Each month, I plan to take a photo snapshot of what I’m currently reading. Here’s my bedside table pile right now:

“A Bigger Digger” by Aucklander Brett Avison is my younger son’s favorite book at the moment. He never tires of it when I read it to him over and over again. He loves the very last page which has a pop-up giant digger and the dinosaur bones discoveries.

I’m part way through “Paper” by Ian Sansom – it’s a “museum tour” of how paper has been used over time, and its importance to our current way of living. It’s amazing how many different products use paper – and not just the most obvious ones! (Haven’t got to the part explaining how high speed train wheels are connected to paper yet.) I’ve been given this copy to review for their website thanks to one of our lovely clients, Kiwi Families. Interesting that the Christchurch earthquake is included as an example of the digital-paper-digital life cycle: open data maps were printed off, people walked the streets and annotated the map with damage information, then photographed the maps which updated the digital version.

I’ve been meaning to get a copy of “Information is Beautiful” by David McCandless for a while now thanks to my statistical background and I was also given a copy of this to review of Kiwi Families. There’s plenty of bad examples of infographics out there, but I do like David’s work in general. There’s plenty of fascinating dinner conversation starters in this book if you open the book on a random page.

I have’t yet looked thoroughly at “Typography Sketchbooks” by Steven Heller and Lita Talarico, but will get there soon!

I’ve picked up my copy of “Flow” by Mihaly Csikszentmihalyi from my bookshelf again and have been re-reading bits of it. Always plenty of food for thought in there.

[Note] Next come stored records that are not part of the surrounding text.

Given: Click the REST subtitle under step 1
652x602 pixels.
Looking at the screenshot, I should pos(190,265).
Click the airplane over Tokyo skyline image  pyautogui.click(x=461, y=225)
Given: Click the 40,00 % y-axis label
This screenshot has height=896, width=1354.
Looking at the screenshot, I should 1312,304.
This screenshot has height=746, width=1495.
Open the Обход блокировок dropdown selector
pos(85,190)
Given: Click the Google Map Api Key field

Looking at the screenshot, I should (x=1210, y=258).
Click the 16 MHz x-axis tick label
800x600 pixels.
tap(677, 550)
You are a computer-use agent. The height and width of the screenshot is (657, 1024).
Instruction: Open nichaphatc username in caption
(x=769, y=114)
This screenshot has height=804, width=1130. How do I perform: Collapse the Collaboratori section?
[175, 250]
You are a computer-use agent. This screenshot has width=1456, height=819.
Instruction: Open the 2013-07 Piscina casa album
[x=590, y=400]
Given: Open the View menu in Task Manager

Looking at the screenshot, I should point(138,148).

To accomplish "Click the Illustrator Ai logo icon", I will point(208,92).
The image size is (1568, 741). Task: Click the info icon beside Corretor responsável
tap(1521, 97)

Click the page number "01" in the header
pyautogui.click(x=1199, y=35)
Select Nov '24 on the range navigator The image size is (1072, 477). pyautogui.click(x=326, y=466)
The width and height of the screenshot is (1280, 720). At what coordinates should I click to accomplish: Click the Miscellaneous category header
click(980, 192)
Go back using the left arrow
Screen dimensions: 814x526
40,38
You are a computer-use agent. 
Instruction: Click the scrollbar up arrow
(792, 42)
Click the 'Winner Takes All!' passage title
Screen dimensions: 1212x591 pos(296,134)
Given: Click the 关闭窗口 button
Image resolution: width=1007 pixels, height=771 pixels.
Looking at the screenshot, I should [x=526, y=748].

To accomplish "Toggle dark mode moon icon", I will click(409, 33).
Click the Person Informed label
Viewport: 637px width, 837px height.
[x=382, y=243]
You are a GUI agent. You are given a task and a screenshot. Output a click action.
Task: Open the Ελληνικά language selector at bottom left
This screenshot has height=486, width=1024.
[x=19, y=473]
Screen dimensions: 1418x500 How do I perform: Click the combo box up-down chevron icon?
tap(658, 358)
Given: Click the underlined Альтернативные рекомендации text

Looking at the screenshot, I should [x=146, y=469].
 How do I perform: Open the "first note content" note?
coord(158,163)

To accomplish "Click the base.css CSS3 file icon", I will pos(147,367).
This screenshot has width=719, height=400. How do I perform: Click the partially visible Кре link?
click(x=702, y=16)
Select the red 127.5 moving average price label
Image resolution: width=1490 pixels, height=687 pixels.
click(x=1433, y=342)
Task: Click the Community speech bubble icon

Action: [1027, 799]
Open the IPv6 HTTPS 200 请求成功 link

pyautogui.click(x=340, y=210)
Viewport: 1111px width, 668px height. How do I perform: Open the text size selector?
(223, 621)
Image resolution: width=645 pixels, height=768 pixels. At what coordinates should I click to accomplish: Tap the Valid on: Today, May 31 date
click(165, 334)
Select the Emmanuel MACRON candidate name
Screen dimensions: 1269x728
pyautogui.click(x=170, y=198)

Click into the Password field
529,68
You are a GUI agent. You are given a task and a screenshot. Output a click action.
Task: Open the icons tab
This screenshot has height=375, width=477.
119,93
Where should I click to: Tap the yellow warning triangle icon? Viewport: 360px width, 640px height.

I’ve been cooking a few recipes from “Fresh & Easy” by Hornby lately; on loan from my local library. The book has gorgeous photographs and has a unique way of presenting recipes: you see a bird’s eye view photo of all the ingredients laid out before you start cooking, along with a bird’s eye view of each step in the recipe. Seeing all the ingredients visually (as well as in text format) actually makes it quite easy to flip through and find something to cook – you immediately can see which ingredients you have and which ones you need.

What’s in your reading pile?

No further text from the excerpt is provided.